3. “You’re imagining things” or “That’s not what happened at all!”

You know what makes gaslighting so dangerous and psychologically damaging? The fact that it can make us doubt our own memories and experiences, sometimes even to the point where we don’t know what to believe anymore. And it all starts with this deceptively simple phrase! “You don’t know what you’re talking about. Let me tell you what really happened.” People who talk down to you like this are most likely trying to gaslight you. So be careful and always remember: there’s a difference between letting someone tell you their side of the story and letting them feed you lies.

4. “You’re not making any sense!”

Whenever you argue with a gaslighter, it’s hard to come out on top because they’re always going to try and turn the tables on you. “You know you sound crazy right now, right? Can you even hear yourself?” Yeah, that’s emotional manipulation 101: tearing someone down so they can be vulnerable enough to believe you and buy into your nonsense. Gaslighters are experts at making you feel paranoid and crazy, especially when they know you’re in the right and have no other way to gain the upper hand in an argument  (Hightower, 2017). 

5. “Stop exaggerating the situation!”

Are you starting to notice a pattern in the phrases gaslighters often use to try and manipulate you? They usually start with the word “you,” as in you’re the one who’s always in the wrong, you’re the one who must be mistaken, and you’re the one causing the problems. Not them. Never them. Why? Because gaslighters will do everything they can to convince you that you’re wrong. And they will often do this by tricking you into thinking that you are simply imagining all these problems, that you’re “just being paranoid”, and that your concerns are all exaggerated or unfounded.

6. “If anything, I’m the one who should be mad at you!”

Remember what we said about how gaslighters love to turn the table on you? Well, this is a classic example of that. They will often act as if, by calling them out and making them take responsibility for their actions, you’re the one hurting them! “Why are you mad?” They might ask. “I’m the one being wrongfully accused! I’m the one getting dragged even though I did nothing wrong! I’m the victim here, not you!” See what we mean? They are deflecting responsibility by manipulating your perception of the situation and rewriting the narrative (Sarkis, 2018). 

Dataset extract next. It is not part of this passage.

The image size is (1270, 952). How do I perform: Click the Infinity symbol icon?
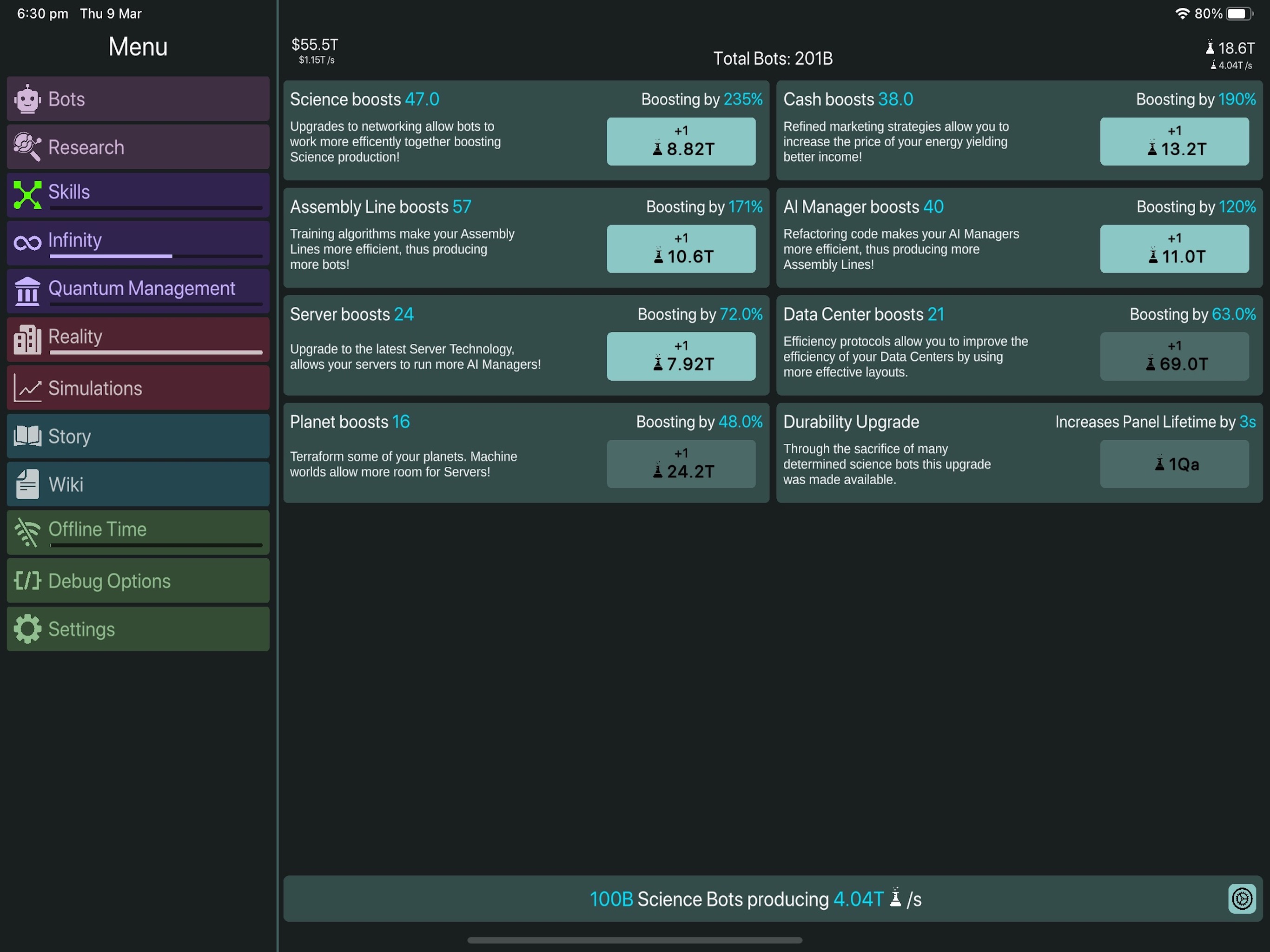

7. “Don’t listen to anything they tell you. You can’t trust anyone but me!”

Yikes! Out of all the words and phrases gaslighters tend to use when manipulating us, this might be the worst one of all. “Why would you listen to them? They’re just trying to manipulate them” or “You’d believe them over me? This isn’t even any of their business!” are just a few of the ways a gaslighter will try to alienate you from anyone who sees there’s something wrong and wants to help you. They want you to think that there isn’t anyone else you can trust but them, when the awful truth is, they’re the one you never should’ve trusted in the first place.

So, do you relate to any of the statements we’ve mentioned here? Have you ever been gaslighted by someone?

Although a lot of people are still unfortunately unaware of what gaslighting is or how dangerous it can be, it’s important that we take the steps to educate ourselves enough to be able to recognize it when it happens, whether it’s towards us or someone we know. 

When another person undermines your sense of reality, it threatens your sense of safety, security, and self-trust. It can leave you spiraling in a sea of your own helplessness and self-doubt. So if you or anyone you know has experienced gaslighting for a long time, please do not hesitate to seek professional help from a therapist or a guidance counsellor and open up to them about your struggles. 

References:

  • Portnow, K. E. (1997). Dialogues of doubt: The psychology of self-doubt and emotional gaslighting in adult women and men.
  • Hightower, E. (2017). An exploratory study of personality factors related to psychological abuse and gaslighting (Doctoral dissertation, William James College).
  • Sarkis, S. M. (2018). Gaslighting: Recognize Manipulative and Emotionally Abusive People–and Break Free. Da Capo Lifelong Books.